Work order A -> In the article on the colon cancer blood test, what share of patients had circulating tumor DNA in their blood after resection and before chemotherapy?
Work order B -> Condense the paragraph of the article on the colon cancer blood test that begins "The study was part of a multinational project" into a short bulleted list that keeps its main facts.
Work order C -> Does each statement agree with the article on the colon cancer blood test? Answer yes or no, and quote the words that decide it. (i) The findings were presented at the ESMO Congress in Barcelona. (ii) Patients with ctDNA had a higher disease-free survival rate than those without it. (iii) The IDEA project compared three months of chemotherapy with a standard twelve-month course.

Passage to read ->

A blood test showed potential for predicting relapse in nonmetastatic colon cancer patients and for reducing unnecessary treatments in a large study reported in a late-breaking presentation on September 28 at the European Society for Medical Oncology (ESMO) Congress in Barcelona, Spain.
The prospective, phase III study -- International Duration Evaluation of Adjuvant Chemotherapy - France (IDEA-France) -- included 805 patients with stage III colon cancer. Among the patients, 13.5% had circulating tumor DNA (ctDNA) in their blood after resection and prior to treatment with chemotherapy. The disease-free survival rate was much lower for those with ctDNA than for those without, at 64% versus 82%, reported Dr. Julien Taieb, PhD, head of gastroenterology and digestive oncology at the Hôpital Européen Georges-Pompidou in Paris, and colleagues.
In a statement from ESMO, Taieb said the study confirms ctDNA as an independent prognostic biomarker in colorectal cancer.
IDEAs on duration of chemo
The study was part of a multinational project organized by the IDEA collaboration comparing three months of oxaliplatin-based chemotherapy to a standard six-month treatment course in randomized trials of patients with stage II/III colon cancer. The goal was to see if patients could get the benefits of adjuvant chemotherapy but with a shorter and therefore less toxic treatment course. Two types of oxaliplatin-based chemotherapy regimens were tested: capecitabine and oxaliplatin, known as CAPOX, and fluorouracil, leucovorin, and oxaliplatin, known as FOLFOX.

Dataset ->

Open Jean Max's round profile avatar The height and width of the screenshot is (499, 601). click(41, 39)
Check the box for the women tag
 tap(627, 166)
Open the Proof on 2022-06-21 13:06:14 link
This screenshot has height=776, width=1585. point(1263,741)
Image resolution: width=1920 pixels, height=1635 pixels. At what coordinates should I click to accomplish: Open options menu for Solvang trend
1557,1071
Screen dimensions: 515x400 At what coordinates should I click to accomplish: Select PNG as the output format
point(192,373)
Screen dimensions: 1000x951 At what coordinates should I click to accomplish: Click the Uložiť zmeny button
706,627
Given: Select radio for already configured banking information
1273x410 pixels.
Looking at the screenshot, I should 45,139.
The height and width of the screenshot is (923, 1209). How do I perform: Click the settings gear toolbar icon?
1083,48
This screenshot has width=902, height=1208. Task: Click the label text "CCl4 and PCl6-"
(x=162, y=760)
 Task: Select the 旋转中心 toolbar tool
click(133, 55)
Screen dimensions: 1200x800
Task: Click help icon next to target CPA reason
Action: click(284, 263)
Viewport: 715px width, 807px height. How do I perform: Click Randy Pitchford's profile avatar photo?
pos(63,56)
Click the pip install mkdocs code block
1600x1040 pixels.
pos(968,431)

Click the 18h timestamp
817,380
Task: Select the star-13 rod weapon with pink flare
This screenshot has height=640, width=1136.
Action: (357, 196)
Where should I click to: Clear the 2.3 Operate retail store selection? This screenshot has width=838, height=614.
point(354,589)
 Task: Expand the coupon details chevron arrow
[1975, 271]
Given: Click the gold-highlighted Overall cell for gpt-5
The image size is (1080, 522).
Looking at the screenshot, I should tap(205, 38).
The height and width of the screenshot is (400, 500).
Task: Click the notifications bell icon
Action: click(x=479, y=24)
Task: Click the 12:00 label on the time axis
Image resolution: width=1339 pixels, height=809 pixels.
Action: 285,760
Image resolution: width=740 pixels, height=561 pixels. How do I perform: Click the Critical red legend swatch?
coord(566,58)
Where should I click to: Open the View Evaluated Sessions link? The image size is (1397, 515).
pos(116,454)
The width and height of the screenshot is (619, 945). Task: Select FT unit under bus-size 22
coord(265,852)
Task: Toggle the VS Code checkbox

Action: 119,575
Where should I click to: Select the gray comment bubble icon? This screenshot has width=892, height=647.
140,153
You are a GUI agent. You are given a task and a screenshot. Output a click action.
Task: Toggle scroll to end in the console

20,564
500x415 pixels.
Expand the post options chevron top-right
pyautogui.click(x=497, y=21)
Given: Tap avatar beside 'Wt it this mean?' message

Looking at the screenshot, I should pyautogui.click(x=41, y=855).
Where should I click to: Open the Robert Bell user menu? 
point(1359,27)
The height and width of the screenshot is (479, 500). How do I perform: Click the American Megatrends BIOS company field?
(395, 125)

Answer area A -> 13.5%

Answer area B ->
- IDEA-France was part of a multinational project run by the IDEA collaboration.
- Randomized trials in patients with stage II/III colon cancer compared three months of oxaliplatin-based chemotherapy with the standard six-month course.
- The aim was to see whether a shorter and less toxic course could still deliver the benefits of adjuvant chemotherapy.
- Two regimens were tested:
  - CAPOX (capecitabine and oxaliplatin)
  - FOLFOX (fluorouracil, leucovorin, and oxaliplatin)

Answer area C ->
(i) Yes: "at the European Society for Medical Oncology (ESMO) Congress in Barcelona, Spain"
(ii) No: "The disease-free survival rate was much lower for those with ctDNA than for those without"
(iii) No: "a standard six-month treatment course"